Tasks to complete:
a – Please answer these questions from the Alzheimer's disease abstract, one answer per line:
(i) Which two early steps in the pathogenesis of Alzheimer's disease does it name?
(ii) On the basis of the central role of oligomers, what term does it give to the other protein misfolding disorders?
(iii) In which fluid do altered levels of cytokines or other inflammatory markers sometimes correlate with the severity of the disease?
b – Pick up the Alzheimer's disease abstract after its final sentence and write what follows.

Alzheimer's Disease, Oligomers, and Inflammation

Abstract

The production of soluble amyloid-β oligomers (AβOs) and the activation of inflammation are two important early steps in the pathogenesis of Alzheimer's disease (AD). The central role of oligomers as responsible for the neuronal dysfunction associated with the clinical features has been extended to the other protein misfolding disorders definable, on this basis, as oligomeropathies. In AD, recent evidence indicates that the mechanism of inflammation as a consequence of neurodegeneration must be assessed in favor of a more direct role of glial activation in the alteration of synaptic function. Our own experimental models demonstrate the efficacy of anti-inflammatory treatments in preventing the cognitive deficits induced acutely by AβOs applied directly in the brain. Moreover, some promising clinical tools are based on immunological activation reducing the presence of cerebral Aβ deposits. However, the strategies based on the control of inflammatory factors as well as the amyloid aggregation show poor or non-therapeutic efficacy. Numerous studies have examined inflammatory factors in biological fluids as possible markers of the neuroinflammation in AD. In some cases, altered levels of cytokines or other inflammatory markers in cerebrospinal fluid correlate with the severity of the disease. Here we propose, according to the precision medicine principles, innovative therapeutic approaches to AD based on the patient's inflammatory profile/state. The earlier intervention and a multifactor approach are two other elements considered essential to improve the chances of effective therapy in AD.

Given entries:
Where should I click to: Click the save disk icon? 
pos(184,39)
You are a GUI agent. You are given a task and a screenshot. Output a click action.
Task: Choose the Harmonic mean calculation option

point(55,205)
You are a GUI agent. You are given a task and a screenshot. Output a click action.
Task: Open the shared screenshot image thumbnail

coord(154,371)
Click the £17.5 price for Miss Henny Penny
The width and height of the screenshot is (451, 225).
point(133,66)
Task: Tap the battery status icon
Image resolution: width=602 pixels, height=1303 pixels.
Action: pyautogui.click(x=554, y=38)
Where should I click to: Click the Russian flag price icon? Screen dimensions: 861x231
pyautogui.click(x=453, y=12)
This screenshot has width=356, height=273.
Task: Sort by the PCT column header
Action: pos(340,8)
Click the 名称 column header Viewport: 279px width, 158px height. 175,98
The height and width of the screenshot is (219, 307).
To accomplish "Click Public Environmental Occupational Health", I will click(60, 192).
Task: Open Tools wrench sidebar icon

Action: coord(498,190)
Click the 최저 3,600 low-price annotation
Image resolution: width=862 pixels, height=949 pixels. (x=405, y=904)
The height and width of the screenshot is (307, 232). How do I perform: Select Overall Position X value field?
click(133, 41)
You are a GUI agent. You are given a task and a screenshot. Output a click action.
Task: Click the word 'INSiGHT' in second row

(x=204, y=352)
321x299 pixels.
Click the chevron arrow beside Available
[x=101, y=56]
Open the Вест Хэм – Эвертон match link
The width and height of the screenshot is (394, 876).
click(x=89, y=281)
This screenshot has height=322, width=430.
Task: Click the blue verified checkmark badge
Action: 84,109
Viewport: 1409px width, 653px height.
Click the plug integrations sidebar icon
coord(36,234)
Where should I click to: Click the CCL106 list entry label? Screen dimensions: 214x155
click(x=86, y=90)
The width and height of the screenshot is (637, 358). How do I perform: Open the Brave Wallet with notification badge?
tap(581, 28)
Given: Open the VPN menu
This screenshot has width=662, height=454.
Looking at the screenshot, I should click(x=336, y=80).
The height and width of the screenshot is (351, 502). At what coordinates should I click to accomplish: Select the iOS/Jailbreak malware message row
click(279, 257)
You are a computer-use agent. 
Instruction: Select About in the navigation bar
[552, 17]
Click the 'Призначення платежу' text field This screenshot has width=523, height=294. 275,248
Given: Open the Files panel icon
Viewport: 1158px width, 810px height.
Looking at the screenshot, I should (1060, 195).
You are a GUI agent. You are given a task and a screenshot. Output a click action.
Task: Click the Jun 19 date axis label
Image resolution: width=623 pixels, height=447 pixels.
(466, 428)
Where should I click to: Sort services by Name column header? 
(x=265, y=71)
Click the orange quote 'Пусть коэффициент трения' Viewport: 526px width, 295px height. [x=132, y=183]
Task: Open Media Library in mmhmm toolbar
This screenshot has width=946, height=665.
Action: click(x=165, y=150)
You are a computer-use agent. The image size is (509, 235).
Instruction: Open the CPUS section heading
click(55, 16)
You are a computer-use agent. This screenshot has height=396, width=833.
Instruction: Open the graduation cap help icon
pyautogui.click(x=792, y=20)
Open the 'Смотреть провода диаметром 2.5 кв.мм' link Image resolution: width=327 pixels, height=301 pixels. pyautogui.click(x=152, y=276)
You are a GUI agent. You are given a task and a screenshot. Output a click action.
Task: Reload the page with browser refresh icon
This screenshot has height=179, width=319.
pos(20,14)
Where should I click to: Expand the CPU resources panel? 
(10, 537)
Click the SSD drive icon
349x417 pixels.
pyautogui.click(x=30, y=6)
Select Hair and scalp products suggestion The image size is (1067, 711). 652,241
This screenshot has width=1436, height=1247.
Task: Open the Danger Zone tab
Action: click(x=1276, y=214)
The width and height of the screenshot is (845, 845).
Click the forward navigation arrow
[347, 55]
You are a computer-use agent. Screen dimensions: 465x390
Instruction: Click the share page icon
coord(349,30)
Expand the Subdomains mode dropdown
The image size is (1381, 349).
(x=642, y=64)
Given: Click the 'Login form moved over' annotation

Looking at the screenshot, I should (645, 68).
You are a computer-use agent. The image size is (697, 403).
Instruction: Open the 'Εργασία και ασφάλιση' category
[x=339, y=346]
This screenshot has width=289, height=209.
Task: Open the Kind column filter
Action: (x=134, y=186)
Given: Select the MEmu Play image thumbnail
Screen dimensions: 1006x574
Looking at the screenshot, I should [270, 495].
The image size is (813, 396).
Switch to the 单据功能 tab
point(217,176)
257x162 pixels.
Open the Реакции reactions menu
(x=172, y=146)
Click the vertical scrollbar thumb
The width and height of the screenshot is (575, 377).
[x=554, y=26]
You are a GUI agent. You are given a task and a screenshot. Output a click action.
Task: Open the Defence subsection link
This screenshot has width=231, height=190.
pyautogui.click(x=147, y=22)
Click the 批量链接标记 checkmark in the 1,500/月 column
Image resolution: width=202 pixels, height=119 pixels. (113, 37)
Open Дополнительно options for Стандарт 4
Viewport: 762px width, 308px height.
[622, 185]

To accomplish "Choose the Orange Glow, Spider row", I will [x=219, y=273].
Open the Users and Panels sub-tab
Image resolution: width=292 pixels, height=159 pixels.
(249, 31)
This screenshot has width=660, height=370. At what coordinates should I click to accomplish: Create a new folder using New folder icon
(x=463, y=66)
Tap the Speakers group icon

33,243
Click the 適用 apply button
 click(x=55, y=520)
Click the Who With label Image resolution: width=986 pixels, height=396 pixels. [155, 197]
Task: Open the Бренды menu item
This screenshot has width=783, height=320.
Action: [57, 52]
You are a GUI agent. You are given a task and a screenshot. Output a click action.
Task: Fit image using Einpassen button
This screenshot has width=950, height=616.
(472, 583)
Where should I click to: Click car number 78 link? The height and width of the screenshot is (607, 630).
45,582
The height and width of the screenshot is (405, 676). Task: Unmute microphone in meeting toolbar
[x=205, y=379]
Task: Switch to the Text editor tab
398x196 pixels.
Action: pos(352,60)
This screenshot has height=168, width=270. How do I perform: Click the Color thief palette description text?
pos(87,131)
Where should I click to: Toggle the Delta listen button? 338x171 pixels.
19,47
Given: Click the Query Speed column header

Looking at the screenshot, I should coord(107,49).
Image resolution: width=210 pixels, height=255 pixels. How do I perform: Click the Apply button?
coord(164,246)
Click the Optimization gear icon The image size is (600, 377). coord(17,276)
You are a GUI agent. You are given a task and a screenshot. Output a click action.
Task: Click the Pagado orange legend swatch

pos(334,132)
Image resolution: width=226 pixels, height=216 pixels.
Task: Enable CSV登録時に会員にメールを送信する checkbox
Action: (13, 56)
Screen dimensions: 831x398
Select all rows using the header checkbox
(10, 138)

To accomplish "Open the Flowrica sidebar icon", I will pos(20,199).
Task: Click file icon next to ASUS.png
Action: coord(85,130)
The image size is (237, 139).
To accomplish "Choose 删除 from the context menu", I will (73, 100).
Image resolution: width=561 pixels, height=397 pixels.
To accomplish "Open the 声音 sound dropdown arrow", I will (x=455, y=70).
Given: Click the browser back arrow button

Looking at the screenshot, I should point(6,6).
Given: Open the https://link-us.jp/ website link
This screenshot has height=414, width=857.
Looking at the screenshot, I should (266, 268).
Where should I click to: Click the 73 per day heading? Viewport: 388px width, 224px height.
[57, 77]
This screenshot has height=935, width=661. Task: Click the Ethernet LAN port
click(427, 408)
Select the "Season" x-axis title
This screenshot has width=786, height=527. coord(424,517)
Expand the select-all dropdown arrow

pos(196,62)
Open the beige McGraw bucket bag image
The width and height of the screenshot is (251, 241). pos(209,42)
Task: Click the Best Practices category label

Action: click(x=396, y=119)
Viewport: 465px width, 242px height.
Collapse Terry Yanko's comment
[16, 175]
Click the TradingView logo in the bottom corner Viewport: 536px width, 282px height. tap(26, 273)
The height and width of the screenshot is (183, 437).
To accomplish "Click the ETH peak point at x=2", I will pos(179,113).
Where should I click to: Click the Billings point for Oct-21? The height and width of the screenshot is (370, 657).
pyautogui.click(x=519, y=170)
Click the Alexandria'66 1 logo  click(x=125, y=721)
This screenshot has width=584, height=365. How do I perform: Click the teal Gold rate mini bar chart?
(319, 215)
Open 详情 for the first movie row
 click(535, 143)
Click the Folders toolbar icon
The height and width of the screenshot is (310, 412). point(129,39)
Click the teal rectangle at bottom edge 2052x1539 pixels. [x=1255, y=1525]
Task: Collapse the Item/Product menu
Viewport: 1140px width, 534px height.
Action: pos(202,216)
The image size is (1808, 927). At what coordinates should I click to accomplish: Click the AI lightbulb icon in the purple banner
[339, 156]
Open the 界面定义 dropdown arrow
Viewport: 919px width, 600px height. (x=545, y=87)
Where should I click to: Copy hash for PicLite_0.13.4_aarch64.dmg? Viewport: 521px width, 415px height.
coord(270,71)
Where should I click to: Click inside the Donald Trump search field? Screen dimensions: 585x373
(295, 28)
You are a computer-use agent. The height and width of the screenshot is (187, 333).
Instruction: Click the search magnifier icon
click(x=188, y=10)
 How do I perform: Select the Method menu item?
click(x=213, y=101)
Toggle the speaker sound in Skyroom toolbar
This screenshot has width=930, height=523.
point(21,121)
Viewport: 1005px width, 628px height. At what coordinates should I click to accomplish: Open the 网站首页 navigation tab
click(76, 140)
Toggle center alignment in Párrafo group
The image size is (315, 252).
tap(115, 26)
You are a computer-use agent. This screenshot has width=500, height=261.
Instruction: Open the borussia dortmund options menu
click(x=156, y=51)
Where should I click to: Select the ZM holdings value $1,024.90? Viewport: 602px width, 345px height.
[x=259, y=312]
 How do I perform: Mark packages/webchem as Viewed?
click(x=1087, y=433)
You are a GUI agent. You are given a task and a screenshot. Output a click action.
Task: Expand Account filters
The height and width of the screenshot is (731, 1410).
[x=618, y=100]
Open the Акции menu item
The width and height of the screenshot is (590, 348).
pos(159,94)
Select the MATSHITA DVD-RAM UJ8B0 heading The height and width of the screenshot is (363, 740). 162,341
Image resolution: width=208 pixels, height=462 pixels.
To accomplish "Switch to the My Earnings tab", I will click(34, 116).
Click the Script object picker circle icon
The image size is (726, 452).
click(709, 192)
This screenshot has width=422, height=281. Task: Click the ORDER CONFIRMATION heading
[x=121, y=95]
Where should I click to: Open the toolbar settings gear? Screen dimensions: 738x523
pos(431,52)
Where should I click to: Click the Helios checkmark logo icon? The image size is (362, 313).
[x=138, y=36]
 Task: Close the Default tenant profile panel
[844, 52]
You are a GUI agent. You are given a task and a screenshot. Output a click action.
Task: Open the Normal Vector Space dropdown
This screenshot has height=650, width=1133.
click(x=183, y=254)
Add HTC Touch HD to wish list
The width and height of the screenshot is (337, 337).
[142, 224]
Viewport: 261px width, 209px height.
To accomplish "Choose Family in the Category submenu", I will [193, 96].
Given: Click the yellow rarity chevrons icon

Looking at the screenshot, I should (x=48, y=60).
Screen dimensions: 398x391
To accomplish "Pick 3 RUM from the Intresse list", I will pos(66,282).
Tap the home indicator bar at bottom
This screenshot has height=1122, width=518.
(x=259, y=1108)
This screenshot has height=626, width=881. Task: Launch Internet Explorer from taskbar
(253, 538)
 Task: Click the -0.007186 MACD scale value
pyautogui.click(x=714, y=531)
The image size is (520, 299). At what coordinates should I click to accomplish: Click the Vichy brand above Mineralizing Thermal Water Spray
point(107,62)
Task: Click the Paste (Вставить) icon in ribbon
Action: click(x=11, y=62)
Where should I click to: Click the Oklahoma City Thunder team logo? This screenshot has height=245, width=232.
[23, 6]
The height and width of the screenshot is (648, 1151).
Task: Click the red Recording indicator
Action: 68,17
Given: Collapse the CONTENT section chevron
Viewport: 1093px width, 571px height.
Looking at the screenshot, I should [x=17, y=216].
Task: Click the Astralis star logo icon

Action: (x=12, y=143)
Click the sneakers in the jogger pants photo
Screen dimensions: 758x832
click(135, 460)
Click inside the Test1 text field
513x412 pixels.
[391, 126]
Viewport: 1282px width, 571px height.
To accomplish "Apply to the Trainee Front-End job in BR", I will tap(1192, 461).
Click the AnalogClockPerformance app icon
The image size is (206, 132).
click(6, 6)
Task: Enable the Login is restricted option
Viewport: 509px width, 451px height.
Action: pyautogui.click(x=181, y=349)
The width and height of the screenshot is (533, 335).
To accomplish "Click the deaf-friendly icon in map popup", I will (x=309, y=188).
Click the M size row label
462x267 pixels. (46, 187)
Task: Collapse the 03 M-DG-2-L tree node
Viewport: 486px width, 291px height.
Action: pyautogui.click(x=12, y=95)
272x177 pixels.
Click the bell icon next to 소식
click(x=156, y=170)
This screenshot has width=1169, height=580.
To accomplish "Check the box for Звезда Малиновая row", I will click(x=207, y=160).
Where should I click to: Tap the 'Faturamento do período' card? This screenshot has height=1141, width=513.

Expected results:
a –
(i) The production of soluble amyloid-β oligomers (AβOs) and the activation of inflammation.
(ii) Oligomeropathies.
(iii) Cerebrospinal fluid.

b –
Keywords: Alzheimer’s disease therapy; amyloid; anti-inflammatory drugs; glial cells; immune system; oligomeropathy; precision medicine; toll-like receptors.

Fig.1

The cartoon illustrates several aspects of AD pathogenesis starting from the formation of Aβ oligomers, a variety of entities with different sizes, peptide combinations and conformations (in light blue and blue); the seeding passage with conformation change (from square to circle) may also occur intracellularly. The oligomers in dynamic equilibrium with senile plaques can act directly at the neuronal level or induce neuronal dysfunction through glial activation by the production of cytokines radicals and other factors. In our experimental studies [133], we found that anti-inflammatory drugs, doxycyline and a TLR-4 antagonist antagonized the cognitive decline induced by direct intracerebral injection of Aβ oligomers.